▸ SEGMENTO DEL DOCUMENTO
====================

Il Gruppo Arrigoni è leader nella produzione di tessuti tecnici che consentono di migliorare la resa delle coltivazioni, di ridurre l’impiego di prodotti chimici e di operare in maniera molto più sostenibile.

Che cos’hanno in comune le serre high tech del Messico, le coltivazioni di mirtilli della Namibia, le piantagioni di barbabietola da zucchero della Spagna, i preziosissimi vigneti francesi e le coltivazioni di porri dei Paesi Bassi? Sono tutte produzioni alimentari protette dagli agrotessili e dalle reti per l’agricoltura realizzate da Arrigoni, storica azienda tessile comasca che negli ultimi decenni si è specializzata e imposta come leader a livello europeo per i materiali utilizzati nel campo agricolo.

Che si tratti di ridurre le temperature in una serra, di contenere l’impatto del sole per garantire a piccoli frutti di crescere nelle condizioni climatiche ideali, di proteggere dagli insetti i campi coltivati riducendo drasticamente l’impiego di pesticidi, di difendere le piante e i loro frutti da grandinate e piogge troppo aggressive, Arrigoni rappresenta infatti il punto di riferimento per il mondo dell’agricoltura, grazie a un know how e una serie di linee tecniche che rappresentano un unicum sul mercato internazionale.

L'agricoltura high tech che nasce in Italia
L’agricoltura high tech che nasce in Italia

Progettati intorno alla pianta

“Noi progettiamo i nostri prodotti agrotessili intorno alla pianta, con l’idea che se questa è nelle condizioni di vita ideali avrà bisogno di meno fertilizzanti, meno interventi chimici e potrà dedicare le sue energie a quella che è la sua missione: fruttificare. Per contribuire al benessere della pianta  abbiamo il nostro team di agronomi interno e collaboriamo con diverse facoltà di Agraria, oltre che con il Politecnico di Milano, la Fondazione Mach e l’Università di Wageningen, nei Paesi Bassi, che è specializzata proprio in studi agrari di alto profilo”, spiega Paolo Arrigoni, amministratore delegato del gruppo.

====================

▸ DATI REGISTRATI
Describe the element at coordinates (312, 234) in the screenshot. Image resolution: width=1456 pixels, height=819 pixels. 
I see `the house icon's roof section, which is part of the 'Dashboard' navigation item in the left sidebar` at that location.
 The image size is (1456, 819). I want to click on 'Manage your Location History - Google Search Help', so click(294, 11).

====================

Puoi ricopiare fedelmente il passo del testo sugli agrotessili Arrigoni compreso tra "Che cos’hanno in" e "nel campo agricolo.", entrambi inclusi? Le righe non servono.

▸ SOLUZIONE DEL COMPITO
Che cos’hanno in comune le serre high tech del Messico, le coltivazioni di mirtilli della Namibia, le piantagioni di barbabietola da zucchero della Spagna, i preziosissimi vigneti francesi e le coltivazioni di porri dei Paesi Bassi? Sono tutte produzioni alimentari protette dagli agrotessili e dalle reti per l’agricoltura realizzate da Arrigoni, storica azienda tessile comasca che negli ultimi decenni si è specializzata e imposta come leader a livello europeo per i materiali utilizzati nel campo agricolo.